Cet été, le Gouvernement a décidé, en faisant adopter les deux lois relatives à la dette sociale, d'ajouter 136 milliards d'euros de dettes au trou de la sécurité sociale. Ce montant est transféré à la CADES, la caisse d'amortissement de la dette sociale créée en 1996 pour apurer la dette de la sécurité sociale qui ne devait être que provisoire. Le remboursement serait aujourd'hui repoussé non plus à 2024, mais à 2033, sinon à une date ultérieure. Or le transfert couvre non seulement les déficits passés, mais encore des déficits sociaux prévisionnels liés à la crise actuelle ainsi que des investissements dans les établissements publics de santé décidés dans le cadre du Ségur de la santé. Il s'agit aussi d'une reprise de dette des hôpitaux qui n'est pas du ressort de la caisse d'assurance maladie mais relève exclusivement de la compétence de l'État. Autrement dit, la CADES vous sert de fourre-tout pour camoufler l'amortissement d'une partie de la dette publique. Je vous l'avais dit au mois de juillet dernier.
Monsieur le ministre délégué, nous demandons au moins le détail précis des transferts de dettes à la CADES.
Dans ces conditions, l'on ne peut qu'être sceptique sur la réalité de la cinquième branche, consacrée à la perte d'autonomie. L'ensemble des sources de financement n'est pas connu. Il ne s'agit en fait que d'un ripolinage maladroit de la CNSA, auquel vous comptez transférer en 2021 le versement de l'allocation d'éducation de l'enfant handicapé – AEEH – soit 1,2 milliard d'euros, alors que les acteurs de la branche famille sont vent debout, ainsi que celui des dépenses relatives aux EHPAD.
C'est une vingtaine de milliards d'euros de déficit qui sont à prévoir pour la sécurité sociale dans les années à venir, sans compter le mystère entretenu d'une future « loi grand âge » censée arriver « plus tard ». La précipitation éminemment politique de l'annonce de cette cinquième branche s'est imposée avant même qu'une vision n'ait été définie : vous signez des chèques en bois, ce qui n'est vraiment pas la marque d'une bonne politique financière.
Quel sera le sort de la réforme de l'assurance chômage, dont les finances sont ravagées par la crise ? Qu'en est-il de l'aide aux jeunes dans ce cafouillage au sommet de l'État ? Enfin la question du financement des retraites reste entière avec un solde financier accusant un déficit qui plonge cette année à plus de 25 milliards, et qui restera supérieur à 10 milliards par an jusqu'en 2024.

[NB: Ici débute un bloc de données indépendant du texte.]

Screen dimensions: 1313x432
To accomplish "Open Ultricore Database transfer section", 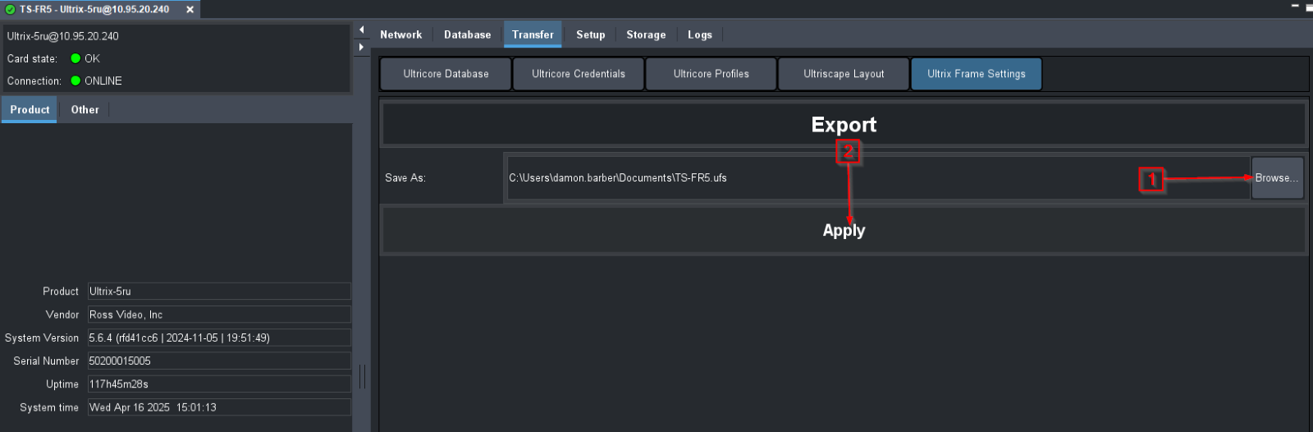I will tap(446, 74).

La dégradation de la situation financière menace d'ébranler des fondations qui sont creusées dans du sable. Combien faudra-t-il de budgets rectificatifs pour coller à la réalité mouvante des prochains mois ? Il est dès lors légitime, d'autant que la charge de l'intérêt semble la rendre plus facile, de s'interroger sur l'entrée dans un processus de dettes à perpétuité et sur ses répercussions sur la crédibilité économique et politique de notre pays. C'est à juste titre que la Cour des comptes s'inquiète de la soutenabilité de notre dette. Monsieur le ministre délégué, vous devriez écouter son Premier président qui juge impératif de remettre rapidement la sécurité sociale sur les rails de l'équilibre financier, alors que la dette sociale est aujourd'hui de près de 400 milliards d'euros – 396 milliards pour être précis. Écoutez aussi les complémentaires qui s'opposent à votre texte et à la taxation qui leur est imposée !
J'ai consacré une grande partie de ma vie à la médecine avec enthousiasme et bonheur. J'ai consacré mes mandats parlementaires à débattre, chaque année depuis vingt ans, des projets de loi de financement de la sécurité sociale. J'ai vu la situation se dégrader et la dette sociale exploser, fardeau qui reposera malheureusement sur les épaules de nos enfants et de nos petits-enfants. En attendant, on se soigne avec de la dette, mais j'affirme qu'un jour, mesdames et messieurs, il faudra rendre des comptes. Comme le disait Sun Tzu, on n'est frappé que par le destin que l'on n'a pas su maîtriser. C'est pour cela que je vous invite à voter la motion de rejet préalable.